[Stored items from a collection]
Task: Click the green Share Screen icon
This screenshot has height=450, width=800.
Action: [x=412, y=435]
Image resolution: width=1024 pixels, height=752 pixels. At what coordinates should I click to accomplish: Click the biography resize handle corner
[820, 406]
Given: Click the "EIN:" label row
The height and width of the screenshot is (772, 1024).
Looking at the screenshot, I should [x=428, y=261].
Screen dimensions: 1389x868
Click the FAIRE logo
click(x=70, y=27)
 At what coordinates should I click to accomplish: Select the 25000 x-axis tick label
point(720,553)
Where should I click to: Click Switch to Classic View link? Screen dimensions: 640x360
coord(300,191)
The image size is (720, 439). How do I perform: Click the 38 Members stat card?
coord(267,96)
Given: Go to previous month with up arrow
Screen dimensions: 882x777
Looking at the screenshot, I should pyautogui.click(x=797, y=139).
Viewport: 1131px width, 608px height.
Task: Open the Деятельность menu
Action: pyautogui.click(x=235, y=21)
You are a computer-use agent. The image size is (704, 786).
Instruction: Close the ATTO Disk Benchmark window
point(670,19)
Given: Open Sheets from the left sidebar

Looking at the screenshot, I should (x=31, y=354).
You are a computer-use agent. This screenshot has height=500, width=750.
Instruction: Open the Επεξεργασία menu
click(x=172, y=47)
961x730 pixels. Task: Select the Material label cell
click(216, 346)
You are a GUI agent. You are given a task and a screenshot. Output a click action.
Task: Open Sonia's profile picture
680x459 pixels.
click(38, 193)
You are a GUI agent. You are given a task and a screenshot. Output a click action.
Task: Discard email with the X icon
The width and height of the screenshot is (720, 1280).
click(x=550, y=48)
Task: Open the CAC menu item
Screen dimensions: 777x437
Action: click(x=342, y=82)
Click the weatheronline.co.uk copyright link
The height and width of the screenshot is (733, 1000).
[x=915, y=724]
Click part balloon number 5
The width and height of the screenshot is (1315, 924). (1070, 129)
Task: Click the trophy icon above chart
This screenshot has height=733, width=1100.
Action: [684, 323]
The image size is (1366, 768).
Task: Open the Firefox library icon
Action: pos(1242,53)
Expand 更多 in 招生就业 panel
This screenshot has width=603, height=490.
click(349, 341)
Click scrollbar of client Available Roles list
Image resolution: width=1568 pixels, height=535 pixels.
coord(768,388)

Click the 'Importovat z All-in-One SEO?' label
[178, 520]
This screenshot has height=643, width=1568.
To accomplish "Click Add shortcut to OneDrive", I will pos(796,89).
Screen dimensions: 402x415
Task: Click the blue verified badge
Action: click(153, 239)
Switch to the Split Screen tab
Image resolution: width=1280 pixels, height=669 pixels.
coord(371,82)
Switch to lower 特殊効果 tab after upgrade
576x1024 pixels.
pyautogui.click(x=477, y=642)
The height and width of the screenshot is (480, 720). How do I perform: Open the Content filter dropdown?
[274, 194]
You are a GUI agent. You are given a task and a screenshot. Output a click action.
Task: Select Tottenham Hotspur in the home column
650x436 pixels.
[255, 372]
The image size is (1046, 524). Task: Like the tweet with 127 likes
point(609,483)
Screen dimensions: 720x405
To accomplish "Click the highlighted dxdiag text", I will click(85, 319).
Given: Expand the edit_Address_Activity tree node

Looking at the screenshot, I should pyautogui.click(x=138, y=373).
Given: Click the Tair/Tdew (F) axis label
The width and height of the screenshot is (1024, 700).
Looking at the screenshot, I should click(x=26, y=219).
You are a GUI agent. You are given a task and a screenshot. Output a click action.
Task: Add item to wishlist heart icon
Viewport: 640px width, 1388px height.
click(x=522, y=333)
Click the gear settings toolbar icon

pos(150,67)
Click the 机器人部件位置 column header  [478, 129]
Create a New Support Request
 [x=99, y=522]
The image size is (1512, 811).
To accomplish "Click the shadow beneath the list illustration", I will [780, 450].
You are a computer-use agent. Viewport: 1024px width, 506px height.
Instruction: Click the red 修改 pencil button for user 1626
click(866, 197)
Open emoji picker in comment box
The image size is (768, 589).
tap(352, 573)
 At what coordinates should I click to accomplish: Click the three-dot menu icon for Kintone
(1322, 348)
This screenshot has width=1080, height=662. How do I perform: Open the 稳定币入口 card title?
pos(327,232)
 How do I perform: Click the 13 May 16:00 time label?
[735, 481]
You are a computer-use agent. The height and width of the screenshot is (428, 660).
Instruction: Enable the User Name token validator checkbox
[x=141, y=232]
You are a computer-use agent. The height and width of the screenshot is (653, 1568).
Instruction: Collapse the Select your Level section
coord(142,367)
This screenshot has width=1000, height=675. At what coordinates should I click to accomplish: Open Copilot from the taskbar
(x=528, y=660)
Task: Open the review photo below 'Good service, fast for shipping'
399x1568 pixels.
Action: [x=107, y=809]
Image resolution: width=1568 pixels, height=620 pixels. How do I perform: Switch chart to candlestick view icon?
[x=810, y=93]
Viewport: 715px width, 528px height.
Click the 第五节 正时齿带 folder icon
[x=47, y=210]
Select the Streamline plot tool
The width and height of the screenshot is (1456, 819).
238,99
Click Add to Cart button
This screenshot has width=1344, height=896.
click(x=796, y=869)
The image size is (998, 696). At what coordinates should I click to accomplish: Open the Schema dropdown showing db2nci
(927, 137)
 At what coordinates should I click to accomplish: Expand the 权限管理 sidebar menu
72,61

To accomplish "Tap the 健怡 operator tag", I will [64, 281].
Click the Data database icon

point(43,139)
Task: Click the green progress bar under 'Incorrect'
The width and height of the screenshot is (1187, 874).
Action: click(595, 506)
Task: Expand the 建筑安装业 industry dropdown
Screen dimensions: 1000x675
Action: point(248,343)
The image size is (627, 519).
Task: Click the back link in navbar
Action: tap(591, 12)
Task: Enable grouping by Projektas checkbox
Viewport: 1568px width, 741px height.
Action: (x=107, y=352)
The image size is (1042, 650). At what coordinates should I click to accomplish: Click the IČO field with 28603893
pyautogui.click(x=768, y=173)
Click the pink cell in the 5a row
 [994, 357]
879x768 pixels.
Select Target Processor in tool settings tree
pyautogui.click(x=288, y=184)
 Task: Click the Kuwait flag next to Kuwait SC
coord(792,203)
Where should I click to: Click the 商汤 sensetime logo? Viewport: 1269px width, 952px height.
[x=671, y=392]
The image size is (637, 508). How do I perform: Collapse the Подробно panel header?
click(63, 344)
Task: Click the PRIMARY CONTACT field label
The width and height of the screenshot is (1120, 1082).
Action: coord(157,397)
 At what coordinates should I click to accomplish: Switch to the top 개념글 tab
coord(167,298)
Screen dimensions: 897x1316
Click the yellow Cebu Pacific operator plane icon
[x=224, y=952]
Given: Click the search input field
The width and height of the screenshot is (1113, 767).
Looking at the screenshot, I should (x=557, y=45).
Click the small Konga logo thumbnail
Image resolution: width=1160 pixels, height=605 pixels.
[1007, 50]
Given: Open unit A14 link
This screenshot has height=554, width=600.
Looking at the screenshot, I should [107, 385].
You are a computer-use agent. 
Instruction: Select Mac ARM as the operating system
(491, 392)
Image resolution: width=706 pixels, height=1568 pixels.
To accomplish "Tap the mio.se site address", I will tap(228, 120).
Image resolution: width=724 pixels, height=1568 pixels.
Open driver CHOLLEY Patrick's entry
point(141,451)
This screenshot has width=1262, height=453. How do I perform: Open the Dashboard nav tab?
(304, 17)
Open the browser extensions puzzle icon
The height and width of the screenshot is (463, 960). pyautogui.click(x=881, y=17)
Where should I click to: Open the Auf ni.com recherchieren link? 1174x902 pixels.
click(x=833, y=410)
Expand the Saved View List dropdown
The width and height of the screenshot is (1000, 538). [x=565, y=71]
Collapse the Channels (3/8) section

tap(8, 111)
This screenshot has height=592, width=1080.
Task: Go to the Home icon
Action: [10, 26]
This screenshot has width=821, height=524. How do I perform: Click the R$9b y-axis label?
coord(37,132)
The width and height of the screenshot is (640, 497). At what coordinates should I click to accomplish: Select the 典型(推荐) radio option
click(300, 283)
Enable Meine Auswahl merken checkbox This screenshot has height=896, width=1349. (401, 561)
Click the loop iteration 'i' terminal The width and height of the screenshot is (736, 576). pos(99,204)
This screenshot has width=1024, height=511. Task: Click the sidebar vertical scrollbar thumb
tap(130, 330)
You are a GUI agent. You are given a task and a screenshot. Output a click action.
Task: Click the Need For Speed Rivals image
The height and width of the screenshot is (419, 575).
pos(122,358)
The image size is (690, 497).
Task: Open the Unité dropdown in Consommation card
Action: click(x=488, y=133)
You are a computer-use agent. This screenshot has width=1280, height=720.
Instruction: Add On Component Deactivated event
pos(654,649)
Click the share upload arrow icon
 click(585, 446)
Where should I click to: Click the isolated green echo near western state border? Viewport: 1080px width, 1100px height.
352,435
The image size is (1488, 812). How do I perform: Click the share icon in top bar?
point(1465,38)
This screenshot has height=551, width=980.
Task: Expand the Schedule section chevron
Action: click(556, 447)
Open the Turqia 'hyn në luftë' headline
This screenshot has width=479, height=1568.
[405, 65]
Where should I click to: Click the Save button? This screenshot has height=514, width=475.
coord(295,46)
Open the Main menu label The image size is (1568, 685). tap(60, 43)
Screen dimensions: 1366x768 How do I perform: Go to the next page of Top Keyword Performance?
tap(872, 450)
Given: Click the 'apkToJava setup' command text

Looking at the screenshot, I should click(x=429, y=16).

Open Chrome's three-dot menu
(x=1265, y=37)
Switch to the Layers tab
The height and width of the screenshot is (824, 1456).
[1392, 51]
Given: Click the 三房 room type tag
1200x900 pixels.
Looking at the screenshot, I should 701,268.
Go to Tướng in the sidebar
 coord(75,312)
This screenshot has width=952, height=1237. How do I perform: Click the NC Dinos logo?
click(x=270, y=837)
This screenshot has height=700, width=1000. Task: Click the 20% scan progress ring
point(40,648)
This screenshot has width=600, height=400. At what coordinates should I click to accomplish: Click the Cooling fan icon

YOUR OBJECTIVE — Using the data above, transcribe the lines that run from the line with "Switch to the Split Screen tab" to the line with "You are a computer-use agent. Viewport: 1024px", both ends kept, and output nothing else.

SOLVED EXERCISE —
Switch to the Split Screen tab
Image resolution: width=1280 pixels, height=669 pixels.
coord(371,82)
Switch to lower 特殊効果 tab after upgrade
576x1024 pixels.
pyautogui.click(x=477, y=642)
The height and width of the screenshot is (480, 720). How do I perform: Open the Content filter dropdown?
[274, 194]
You are a GUI agent. You are given a task and a screenshot. Output a click action.
Task: Select Tottenham Hotspur in the home column
650x436 pixels.
[255, 372]
The image size is (1046, 524). Task: Like the tweet with 127 likes
point(609,483)
Screen dimensions: 720x405
To accomplish "Click the highlighted dxdiag text", I will click(85, 319).
Given: Expand the edit_Address_Activity tree node

Looking at the screenshot, I should pyautogui.click(x=138, y=373).
Given: Click the Tair/Tdew (F) axis label
The width and height of the screenshot is (1024, 700).
Looking at the screenshot, I should click(x=26, y=219).
You are a GUI agent. You are given a task and a screenshot. Output a click action.
Task: Add item to wishlist heart icon
Viewport: 640px width, 1388px height.
click(x=522, y=333)
Click the gear settings toolbar icon

pos(150,67)
Click the 机器人部件位置 column header  [478, 129]
Create a New Support Request
 [x=99, y=522]
The image size is (1512, 811).
To accomplish "Click the shadow beneath the list illustration", I will [780, 450].
You are a computer-use agent. Viewport: 1024px width, 506px height.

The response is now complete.